┌────────

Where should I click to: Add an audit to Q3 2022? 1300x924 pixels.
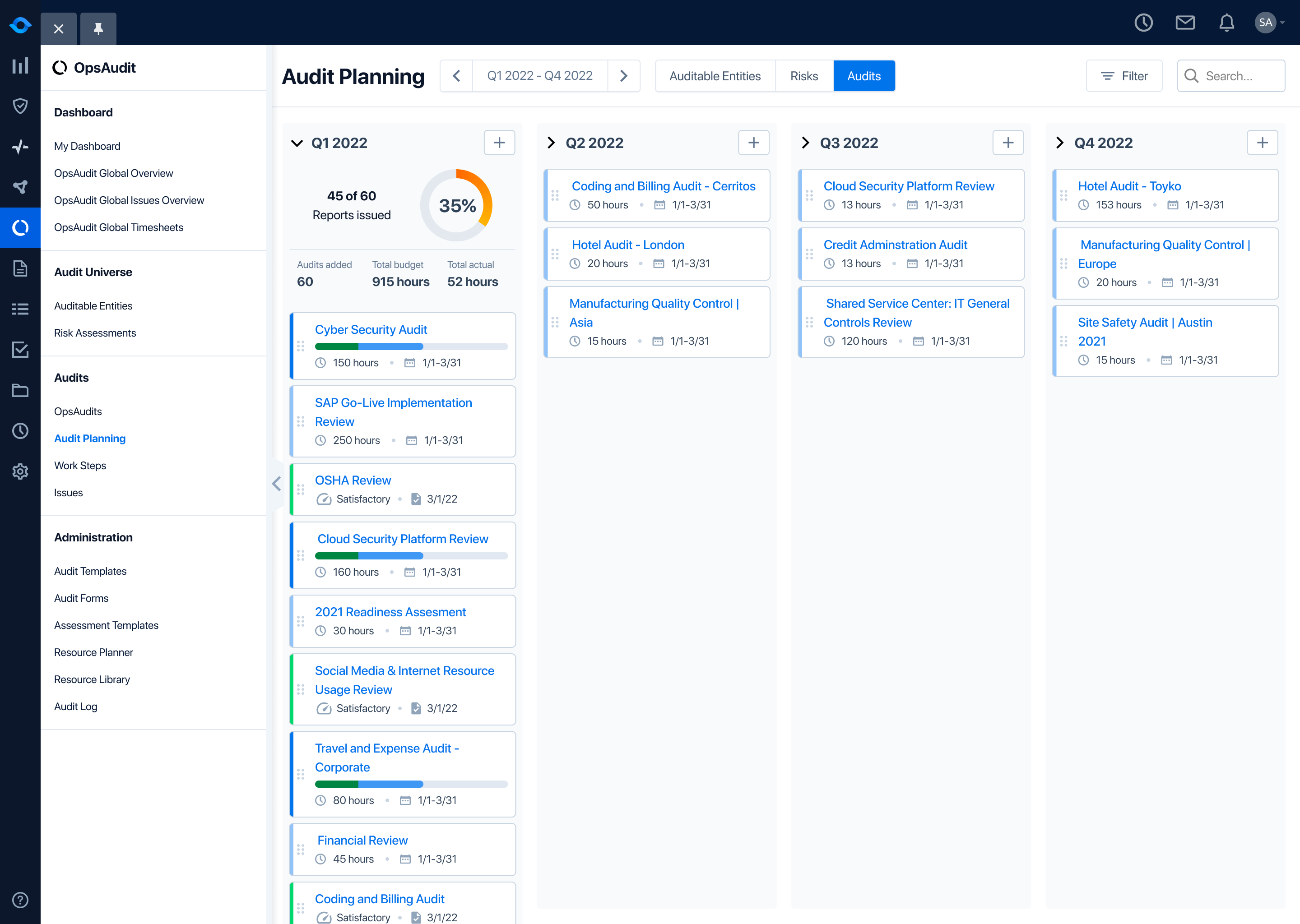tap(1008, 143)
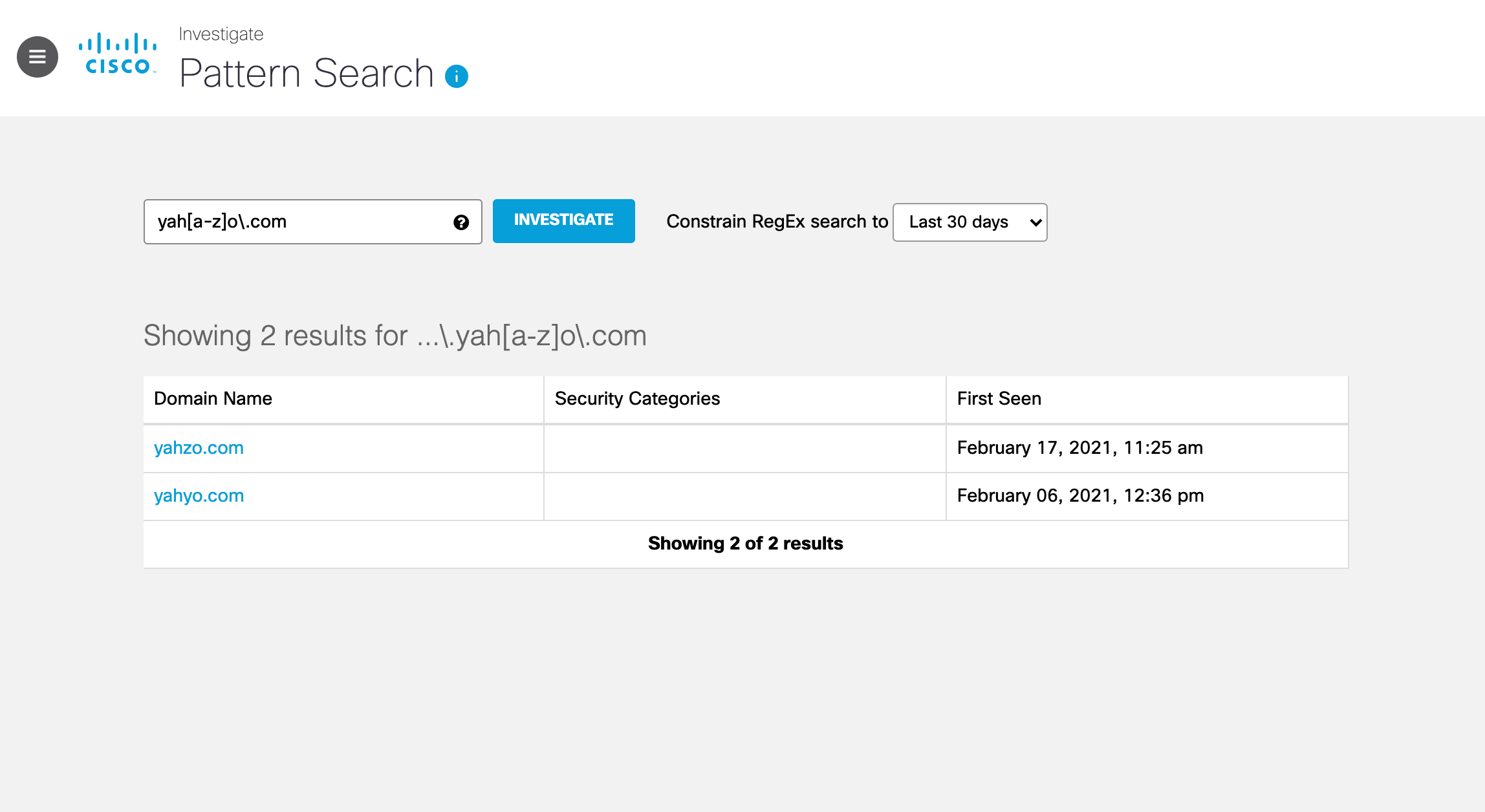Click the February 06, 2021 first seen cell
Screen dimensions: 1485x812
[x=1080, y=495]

└────────

→ EXERCISE BRIEF: Your answer should reproduce every line of the data verbatim and include no images.

→ ANSWER TO THE EXERCISE:
Where should I click to: Add an audit to Q3 2022? 1300x924 pixels.
tap(1008, 143)
Click the February 06, 2021 first seen cell
Screen dimensions: 1485x812
[x=1080, y=495]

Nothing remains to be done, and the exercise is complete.